The wannabe priest nodded, and he proceeded to pace from one side of the altar stage to the other.
“Yes, go on, it’s okay. Ask why.”
Someone else shouted ‘why’, which was quickly followed by a few more inquisitive yells.
“Why, Lord? Why did you take Harvey from me?” an old woman shouted from Greg’s right. She was so close that he could smell her lavender perfume.
And then it felt like everyone in the church was shouting, filling the rafters with their saddened cries.
The priest continued to nod as he walked back and forth, his eyes low.
This guy is good, Greg couldn’t help but think. As a fellow salesman, even in his current state, he couldn’t help but appreciate the pitch that he was seeing unfold before his eyes.
Several people broke into sobs, and the priest let this carry on until it seemed that things might get out of control. Just as the noise reached its peak, he raised his arms and slowly lowered them. Like a conductor commanding an orchestra, the shouts and cries quickly died down.
“You might also be wondering what happened to the cross with our Lord and Savior, Jesus Christ, that used to hang behind me.”
The pastor raised a hand, indicating the empty space behind the altar. Greg squinted his eyes and thought he could make out the dark outline of a cross amidst the sun-bleached wood backdrop.
“And I am compelled to ask you to q
uestion why I, Father Carter Duke, am here instead of Father Peter Stevens.”
Nearly everyone in the church nodded. This time there were no shouts, however, only hushed silence.
“I am compelled, because I asked those very same questions every night for the past week. And last night, God finally answered.”
There was a collective intake of breath as Father Carter built the tension. When he spoke again, his voice wasn’t quiet, subdued as before, but bombastic. He held his palms up to the rafters above.
“And the Lord spoke to me, and he told me that the parasites that invaded Askergan were necessary. That they were part of His plan, that they were not the work of the Devil—oh no—but that they were His doing, that they were necessary to cleanse this town of the evil that had lain its roots. The drugs, the crime, the disease that was rampant in Askergan has been cleansed, my people, it has been cast out! Like the Devil himself, God has cast this evil out of Askergan!”
A cheer erupted in the church, making it difficult for Greg to make out what the pastor said next.
“… and we shall rebuild… former glory… idyllic Askergan will be reborn!”
Another cheer, this one louder than the first.
Greg tried to scan the crowd again, to find Corina in the throng of people. But it was too hectic inside the church, too hot and heated, for him to find anything but raised arms and the backs of desperate people’s heads.
“And now we pray.”
Silence again, accompanying bowed heads.
“As you pray, my colleague will be coming around with the collection basket. But this is no ordinary Sunday, my devoted disciples, but a new beginning. A modernization of Askergan, one without crime and without disease—without the influence of the Devil. I ask that you empower me with the financial resources to carry out God’s word, to finish what He started.”

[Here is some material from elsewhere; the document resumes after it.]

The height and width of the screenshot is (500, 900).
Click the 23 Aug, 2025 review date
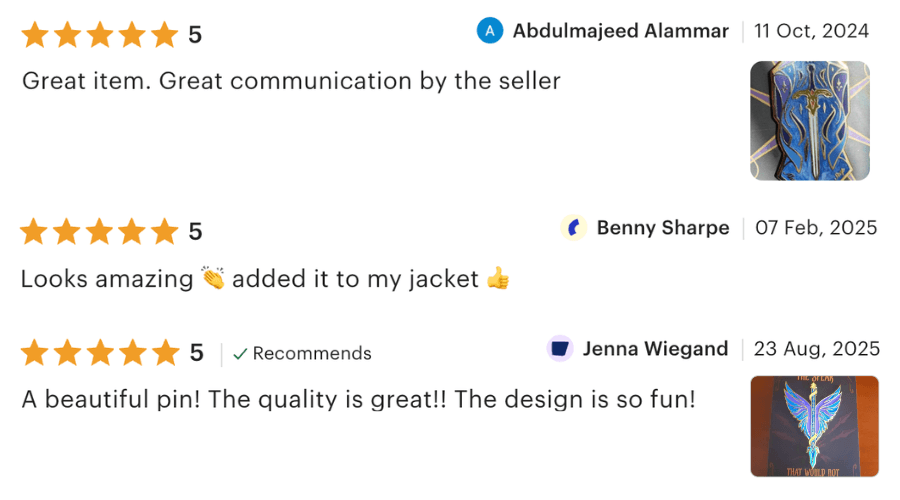pos(817,349)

With everyone else’s bowed heads, their lips moving in silent prayer, Greg had a clear view as the man seated in the front row stood. He was sharply dressed in a navy suit jacket and maroon tie, which matched his slacks. The man had a large basket in his arms, which he held out to the first parishioners that he approached. As Greg watched, he noticed that not only did they empty the loose change from their pockets, but they also rid themselves of the bills in their wallets with such gravitas that it was as if they were on fire.